A Hormone Imbalance Test may help you decide when to begin with Natural Progesterone Supplementation. If you are a female aged 35 years or older and you suffer from at least two of the following symptoms, you are the most likely candidate for substitution with natural progesterone.
- Early miscarriage
- Painful and/or lumpy breasts
- Cyclical or migraine headache
- Anxiety or depression / mood swings / weepiness
- Puffiness and bloating
- Cervical Dysplasia (Abnormal PAP Smear)
- Rapid weight gain
- Heavy bleeding
- Foggy thinking
- Gall bladder problems
Early supplementation is important to prevent bone loss and ultimately Osteoporosis. Bone loss occurs at a rate of 1% per year after 35 years of age, and a rapid acceleration occurs around menopause. Progesterone has the power to reverse Osteoporosis and strengthen the fragile bones. It also prevents symptoms of PMS such as hot flashes, weight gain and irregular periods.<
Natural versus synthetic progesterone
Progesterone may be in natural or synthetic form. Both Natural and Synthetic Progesterone are produced in the laboratory. The one produced from yam and placentas is called natural since it resembles exactly the progesterone poured in to your circulation by the egg shell (corpus luteum). Being identical to natural progesterone it is readily accepted by the body as its own part it has no side effects. A word of caution however! Do not indulge yourself in eating lot of Yam. Your body is not equipped with enzymes necessary to make progesterone from Yam. It needs laboratory processing!

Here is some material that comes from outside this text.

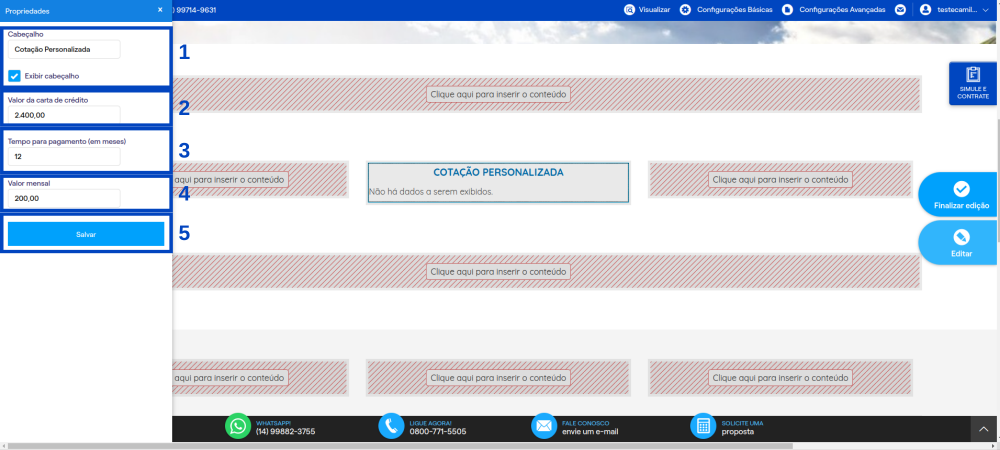Click the Valor da carta de crédito field
1000x450 pixels.
[64, 115]
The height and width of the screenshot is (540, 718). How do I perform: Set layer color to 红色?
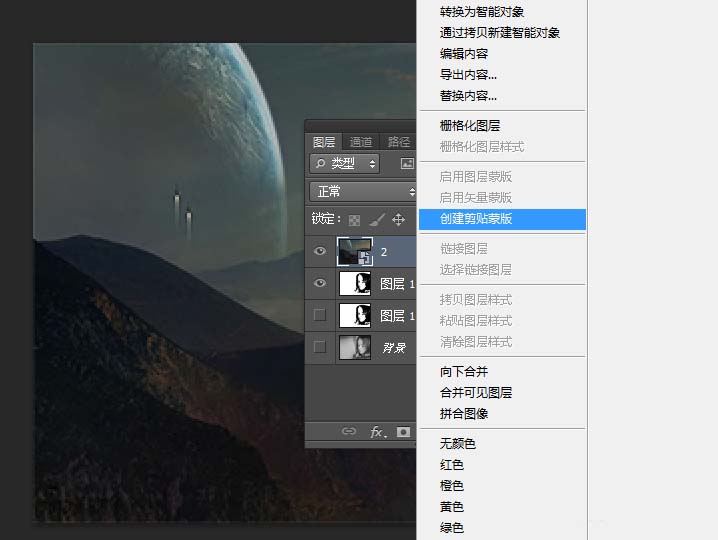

Synthetic progesterone is different from the progesterone produced in your body. It includes preparations like Provera. Your body does not feel at home with it. It may cause many side effects. If you read through the information leaflet which comes in a box of birth control pill, you will be surprised how long is the list of side effects and how frightening some of them are for example birth defects, loss of vision, thrombophelbitis, embolism, cerebral thrombosis, liver dysfunction, breast and genital cancer, fluid retention, migraine, asthma, epilepsy, heart and kidney dysfunction, menstrual irregularities, depression, nervousness, fatigue, decrease glucose tolerance, breast tenderness, acne, alopecia, hirsutism, edema, weight gain, cervical erosions, and the list goes on.
Which preparation of Natural Progesterone is better?
Progesterone is available as tablets and skin ointment. The skin ointment however remains the single most popular method of use. It is safer and non invasive. You can apply it anywhere on the skin and it gets in to the circulation readily. It does not involve your liver. Greater percentage of drug is available for action and the actions last much longer.
In USA, it is available in health store. In Canada, it is only available by prescription, and filled by compounding pharmacy.
Apply ¼th of a teaspoon of the 3% cream, twice a day, anywhere on the skin for the second half of a perpoid cycle. Or for post menopausal women, it is applied for 21 days and then give a break for seven days. This is according to the natural rhythm of the body, and it keeps receptors sharp and sensitive.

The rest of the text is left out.